*** Opening of Data for this task ***

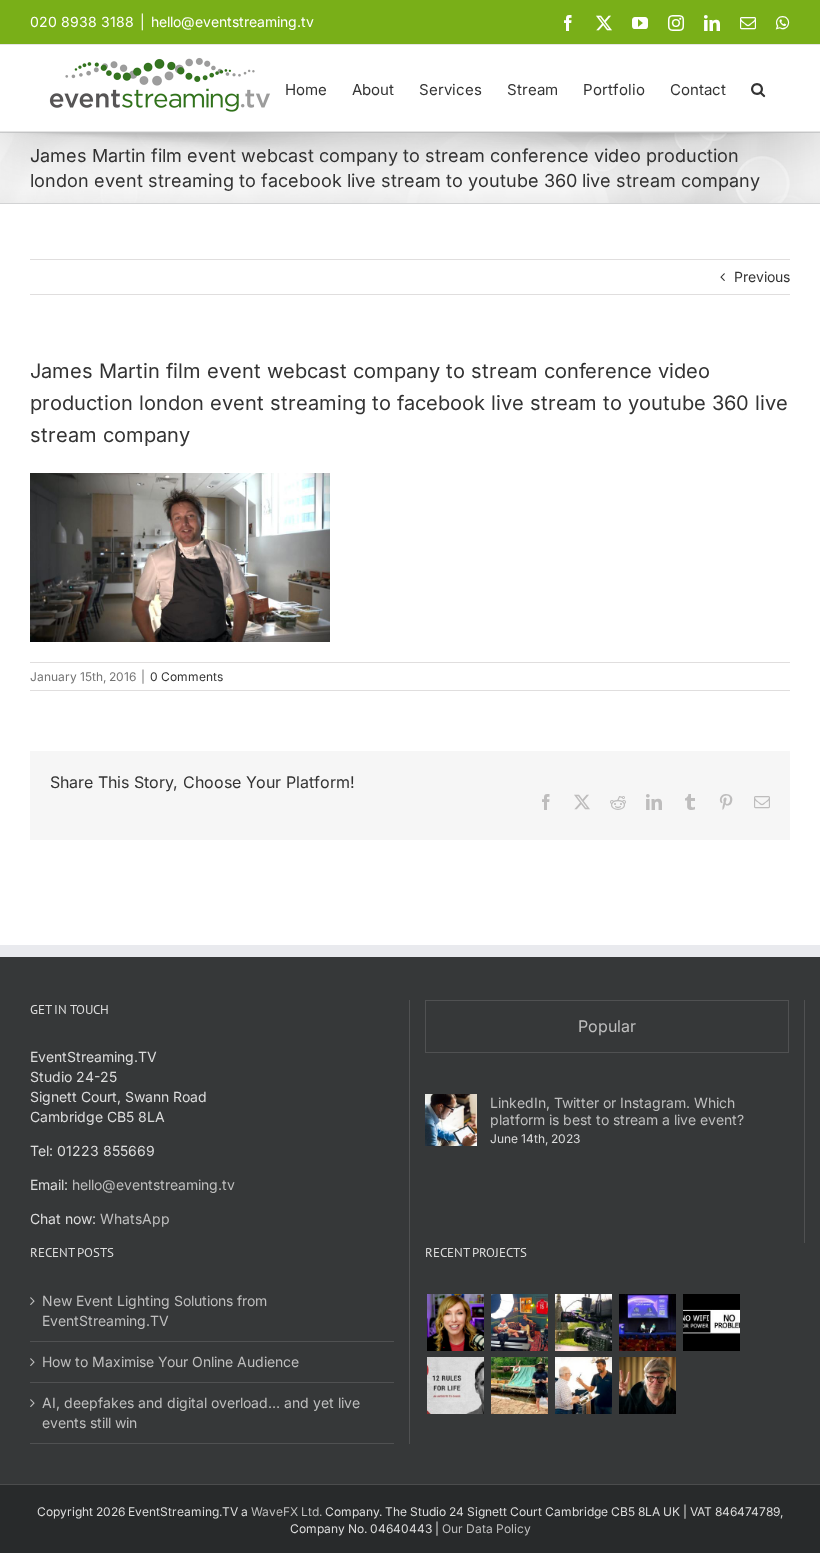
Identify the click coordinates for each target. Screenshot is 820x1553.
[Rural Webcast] (583, 1322)
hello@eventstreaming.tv (232, 21)
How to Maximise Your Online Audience (170, 1361)
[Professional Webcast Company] (647, 1322)
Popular (607, 1026)
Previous (762, 276)
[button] (758, 88)
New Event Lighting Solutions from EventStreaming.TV (154, 1310)
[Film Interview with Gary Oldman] (647, 1385)
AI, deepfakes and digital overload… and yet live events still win (201, 1412)
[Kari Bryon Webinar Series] (455, 1322)
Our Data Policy (486, 1528)
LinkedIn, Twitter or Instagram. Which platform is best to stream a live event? (617, 1111)
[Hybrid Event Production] (583, 1385)
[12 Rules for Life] (455, 1385)
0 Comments (186, 676)
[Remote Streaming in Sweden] (519, 1385)
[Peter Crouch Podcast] (519, 1322)
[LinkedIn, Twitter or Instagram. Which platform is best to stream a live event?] (451, 1120)
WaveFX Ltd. (286, 1511)
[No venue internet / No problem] (711, 1322)
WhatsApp (135, 1218)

*** Close of Data for this task ***

» **What to produce**
Retype nothing except the lines from the line holding "[Professional Webcast Company] (647, 1322)" through the last line of the entries, both included.

» **Your response**
[Professional Webcast Company] (647, 1322)
Popular (607, 1026)
Previous (762, 276)
[button] (758, 88)
New Event Lighting Solutions from EventStreaming.TV (154, 1310)
[Film Interview with Gary Oldman] (647, 1385)
AI, deepfakes and digital overload… and yet live events still win (201, 1412)
[Kari Bryon Webinar Series] (455, 1322)
Our Data Policy (486, 1528)
LinkedIn, Twitter or Instagram. Which platform is best to stream a live event? (617, 1111)
[Hybrid Event Production] (583, 1385)
[12 Rules for Life] (455, 1385)
0 Comments (186, 676)
[Remote Streaming in Sweden] (519, 1385)
[Peter Crouch Podcast] (519, 1322)
[LinkedIn, Twitter or Instagram. Which platform is best to stream a live event?] (451, 1120)
WaveFX Ltd. (286, 1511)
[No venue internet / No problem] (711, 1322)
WhatsApp (135, 1218)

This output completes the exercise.